Perioperative Respiratory Complications in Paediatrics

Perioperative respiratory complications:

Risk Assessment

Patient factors:

  • Age
    ↑ in prematurity, and ↓ by ~11% per year of age.
  • ↑ Airway reactivity
    • Atopy
      • Asthma
        Major risk factor for bronchospasm and laryngospasm.

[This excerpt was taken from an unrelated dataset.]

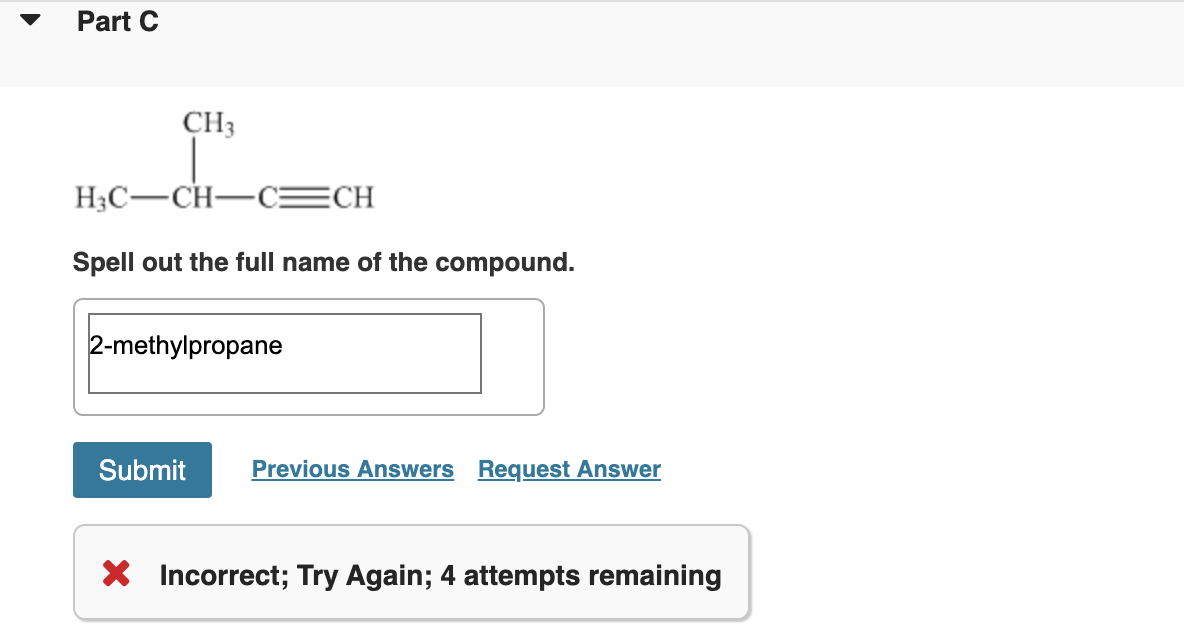Click the Part C disclosure triangle
This screenshot has height=642, width=1184.
(29, 18)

Key features:
        • Wheezing during exercise
        • Nocturnal dry cough
        • Eczema
          Present or past.
      • FHx of two or more relatives with asthma, eczema, or rhinitis
    • Eczema
    • Recent URTI
      Major risk factor for laryngospasm if within last 6/52, though first 2/52 are highest risk period.
      • Croup is especially high risk
    • Passive smoke exposure
  • Fever ⩾38°C
  • Systemically unwell
  • Coarse crepitations

Anaesthetic factors:

  • Premedication with midazolam
  • Use of volatiles:
    • Bronchospasm: Desflurane > Sevoflurane > Isoflurane
    • Sevoflurane associated with more laryngospasm than propofol maintenance (but equivalent bronchospasm) Compared with sevoflurane.
  • Use of lignocaine
    Effect is disputed and may vary depend on method of administration.
  • Airway devices and depth of anaesthesia
    Safest options to reduce laryngospasm involve minimising laryngeal and tracheal stimulation. Consider:
    • Use of facemask
      Equivalent bronchospasm risk to LMA, but significantly reduced laryngospasm.
    • Use of LMA
      With deep removal.
    • If intubating:
      • Awake removal of ETT
      • Use of cuffed (compared with uncuffed) ETT
        Also reduces post-operative stridor.

Surgical factors:

  • Nature of surgery
    ENT surgery more likely.
  • Airway intervention

Management

Factors favouring proceeding:

  • Frequent URTIs
  • “As well as baseline”
  • Long waiting list
  • Social and emotional burden of presentation
    • Difficulty of parents getting to hospital
  • Team experience
  • ENT surgery
  • Able to perform extended monitoring

Factors favouring cancellation:

  • Parental concerns
  • Age < 1 year
  • Prematurity
  • Respiratory comorbidity
  • Airway surgery
  • Requires endotracheal intubation

Post-Extubation Stridor/“Croup”

Post-operative laryngeal oedema due to irritation from ETT. It:

  • Can be disastrous
  • Occurs in young children due to airway diameter
    • 1-4 years
    • Infants ⩽1 at particular risk
  • Presents as stridor and coughing
  • Requires immediate treatment with:
    • Humidified oxygen
      FiO2 >0.5.
    • Resuscitation
    • Light sedation
      Aim to reduce distress without ↓ respiratory drive.
    • Nebulised adrenaline
      0.5ml/kg of 1:1,000, up to 5mg total.
    • Steroids
      Dexamethasone 0.5-1mg/kg.
    • Reintubation
      If ongoing deterioration or hypoxia
    • Tracheostomy
      If upper airway obstruction worsens.
  • Rebound may occur at ~2 hours

References

  1. von Ungern-Sternberg BS, Boda K, Chambers NA, Rebmann C, Johnson C, Sly PD, et al. Risk assessment for respiratory complications in paediatric anaesthesia: a prospective cohort study. The Lancet. 2010 Sep;376(9743):773–83.
  2. Parnis SJ, Barker DS, Van Der Walt JH. Clinical predictors of anaesthetic complications in children with respiratory tract infections: CLINICAL PREDICTORS OF ANAESTHETIC COMPLICATIONS. Pediatric Anesthesia. 2001 Jan 26;11(1):29–40.